_WHAT IS ASKED_
Convert the entries below into a JSON list of strings, one string per line and no strings for blank lines.

══ PROVIDED DATA

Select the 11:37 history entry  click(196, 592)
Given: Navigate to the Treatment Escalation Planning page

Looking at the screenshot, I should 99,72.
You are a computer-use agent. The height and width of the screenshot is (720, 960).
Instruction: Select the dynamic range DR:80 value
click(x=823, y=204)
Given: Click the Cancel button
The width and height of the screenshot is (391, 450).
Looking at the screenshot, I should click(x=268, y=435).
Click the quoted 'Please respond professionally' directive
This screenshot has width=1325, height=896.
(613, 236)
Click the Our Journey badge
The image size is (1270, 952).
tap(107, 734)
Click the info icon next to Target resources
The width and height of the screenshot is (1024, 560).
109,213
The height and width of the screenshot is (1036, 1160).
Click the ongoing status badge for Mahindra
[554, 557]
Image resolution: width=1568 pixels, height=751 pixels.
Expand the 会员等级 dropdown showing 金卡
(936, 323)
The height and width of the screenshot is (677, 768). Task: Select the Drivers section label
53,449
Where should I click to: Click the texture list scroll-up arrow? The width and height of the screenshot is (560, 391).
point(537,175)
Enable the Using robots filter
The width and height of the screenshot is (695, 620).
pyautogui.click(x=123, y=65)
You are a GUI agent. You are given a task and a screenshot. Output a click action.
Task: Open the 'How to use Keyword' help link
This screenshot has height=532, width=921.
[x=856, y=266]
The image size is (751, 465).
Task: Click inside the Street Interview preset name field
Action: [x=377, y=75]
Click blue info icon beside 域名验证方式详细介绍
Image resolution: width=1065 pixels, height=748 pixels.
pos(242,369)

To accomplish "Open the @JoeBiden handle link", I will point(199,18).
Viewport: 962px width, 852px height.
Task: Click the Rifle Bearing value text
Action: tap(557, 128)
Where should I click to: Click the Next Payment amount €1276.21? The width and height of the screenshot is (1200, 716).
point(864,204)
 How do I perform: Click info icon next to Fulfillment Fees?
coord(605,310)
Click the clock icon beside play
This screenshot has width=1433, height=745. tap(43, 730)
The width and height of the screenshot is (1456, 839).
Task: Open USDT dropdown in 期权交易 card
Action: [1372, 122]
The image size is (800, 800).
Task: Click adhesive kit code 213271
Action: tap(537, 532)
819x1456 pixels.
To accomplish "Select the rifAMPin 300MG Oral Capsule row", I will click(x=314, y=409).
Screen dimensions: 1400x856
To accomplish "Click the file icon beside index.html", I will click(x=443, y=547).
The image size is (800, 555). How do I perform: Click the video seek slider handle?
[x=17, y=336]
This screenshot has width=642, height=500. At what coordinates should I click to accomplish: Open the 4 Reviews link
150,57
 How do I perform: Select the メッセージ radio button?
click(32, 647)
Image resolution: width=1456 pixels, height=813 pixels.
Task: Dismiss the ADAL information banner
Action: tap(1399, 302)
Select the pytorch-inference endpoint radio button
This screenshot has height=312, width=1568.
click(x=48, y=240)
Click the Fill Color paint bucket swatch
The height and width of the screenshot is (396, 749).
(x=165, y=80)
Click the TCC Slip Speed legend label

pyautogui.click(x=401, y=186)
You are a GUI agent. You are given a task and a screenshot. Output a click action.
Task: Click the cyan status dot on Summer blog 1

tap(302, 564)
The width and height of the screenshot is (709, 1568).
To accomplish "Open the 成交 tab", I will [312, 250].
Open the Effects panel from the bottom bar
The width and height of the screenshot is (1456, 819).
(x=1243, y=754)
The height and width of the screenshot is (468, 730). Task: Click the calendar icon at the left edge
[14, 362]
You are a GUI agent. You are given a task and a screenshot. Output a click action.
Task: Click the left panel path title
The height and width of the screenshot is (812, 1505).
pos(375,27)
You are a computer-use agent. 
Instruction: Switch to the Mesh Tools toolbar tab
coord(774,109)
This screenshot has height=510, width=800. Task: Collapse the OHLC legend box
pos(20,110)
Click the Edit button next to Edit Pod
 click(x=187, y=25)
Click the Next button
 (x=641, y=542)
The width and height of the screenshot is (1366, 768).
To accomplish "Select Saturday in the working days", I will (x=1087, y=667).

════

_WRITTEN ANSWER_
[
  "Select the 11:37 history entry  click(196, 592)",
  "Given: Navigate to the Treatment Escalation Planning page",
  "Looking at the screenshot, I should 99,72.",
  "You are a computer-use agent. The height and width of the screenshot is (720, 960).",
  "Instruction: Select the dynamic range DR:80 value",
  "click(x=823, y=204)",
  "Given: Click the Cancel button",
  "The width and height of the screenshot is (391, 450).",
  "Looking at the screenshot, I should click(x=268, y=435).",
  "Click the quoted 'Please respond professionally' directive",
  "This screenshot has width=1325, height=896.",
  "(613, 236)",
  "Click the Our Journey badge",
  "The image size is (1270, 952).",
  "tap(107, 734)",
  "Click the info icon next to Target resources",
  "The width and height of the screenshot is (1024, 560).",
  "109,213",
  "The height and width of the screenshot is (1036, 1160).",
  "Click the ongoing status badge for Mahindra",
  "[554, 557]",
  "Image resolution: width=1568 pixels, height=751 pixels.",
  "Expand the 会员等级 dropdown showing 金卡",
  "(936, 323)",
  "The height and width of the screenshot is (677, 768). Task: Select the Drivers section label",
  "53,449",
  "Where should I click to: Click the texture list scroll-up arrow? The width and height of the screenshot is (560, 391).",
  "point(537,175)",
  "Enable the Using robots filter",
  "The width and height of the screenshot is (695, 620).",
  "pyautogui.click(x=123, y=65)",
  "You are a GUI agent. You are given a task and a screenshot. Output a click action.",
  "Task: Open the 'How to use Keyword' help link",
  "This screenshot has height=532, width=921.",
  "[x=856, y=266]",
  "The image size is (751, 465).",
  "Task: Click inside the Street Interview preset name field",
  "Action: [x=377, y=75]",
  "Click blue info icon beside 域名验证方式详细介绍",
  "Image resolution: width=1065 pixels, height=748 pixels.",
  "pos(242,369)",
  "To accomplish \"Open the @JoeBiden handle link\", I will point(199,18).",
  "Viewport: 962px width, 852px height.",
  "Task: Click the Rifle Bearing value text",
  "Action: tap(557, 128)",
  "Where should I click to: Click the Next Payment amount €1276.21? The width and height of the screenshot is (1200, 716).",
  "point(864,204)",
  " How do I perform: Click info icon next to Fulfillment Fees?",
  "coord(605,310)",
  "Click the clock icon beside play",
  "This screenshot has width=1433, height=745. tap(43, 730)",
  "The width and height of the screenshot is (1456, 839).",
  "Task: Open USDT dropdown in 期权交易 card",
  "Action: [1372, 122]",
  "The image size is (800, 800).",
  "Task: Click adhesive kit code 213271",
  "Action: tap(537, 532)",
  "819x1456 pixels.",
  "To accomplish \"Select the rifAMPin 300MG Oral Capsule row\", I will click(x=314, y=409).",
  "Screen dimensions: 1400x856",
  "To accomplish \"Click the file icon beside index.html\", I will click(x=443, y=547).",
  "The image size is (800, 555). How do I perform: Click the video seek slider handle?",
  "[x=17, y=336]",
  "This screenshot has width=642, height=500. At what coordinates should I click to accomplish: Open the 4 Reviews link",
  "150,57",
  " How do I perform: Select the メッセージ radio button?",
  "click(32, 647)",
  "Image resolution: width=1456 pixels, height=813 pixels.",
  "Task: Dismiss the ADAL information banner",
  "Action: tap(1399, 302)",
  "Select the pytorch-inference endpoint radio button",
  "This screenshot has height=312, width=1568.",
  "click(x=48, y=240)",
  "Click the Fill Color paint bucket swatch",
  "The height and width of the screenshot is (396, 749).",
  "(x=165, y=80)",
  "Click the TCC Slip Speed legend label",
  "pyautogui.click(x=401, y=186)",
  "You are a GUI agent. You are given a task and a screenshot. Output a click action.",
  "Task: Click the cyan status dot on Summer blog 1",
  "tap(302, 564)",
  "The width and height of the screenshot is (709, 1568).",
  "To accomplish \"Open the 成交 tab\", I will [312, 250].",
  "Open the Effects panel from the bottom bar",
  "The width and height of the screenshot is (1456, 819).",
  "(x=1243, y=754)",
  "The height and width of the screenshot is (468, 730). Task: Click the calendar icon at the left edge",
  "[14, 362]",
  "You are a GUI agent. You are given a task and a screenshot. Output a click action.",
  "Task: Click the left panel path title",
  "The height and width of the screenshot is (812, 1505).",
  "pos(375,27)",
  "You are a computer-use agent. ",
  "Instruction: Switch to the Mesh Tools toolbar tab",
  "coord(774,109)",
  "This screenshot has height=510, width=800. Task: Collapse the OHLC legend box",
  "pos(20,110)",
  "Click the Edit button next to Edit Pod",
  " click(x=187, y=25)",
  "Click the Next button",
  " (x=641, y=542)",
  "The width and height of the screenshot is (1366, 768).",
  "To accomplish \"Select Saturday in the working days\", I will (x=1087, y=667)."
]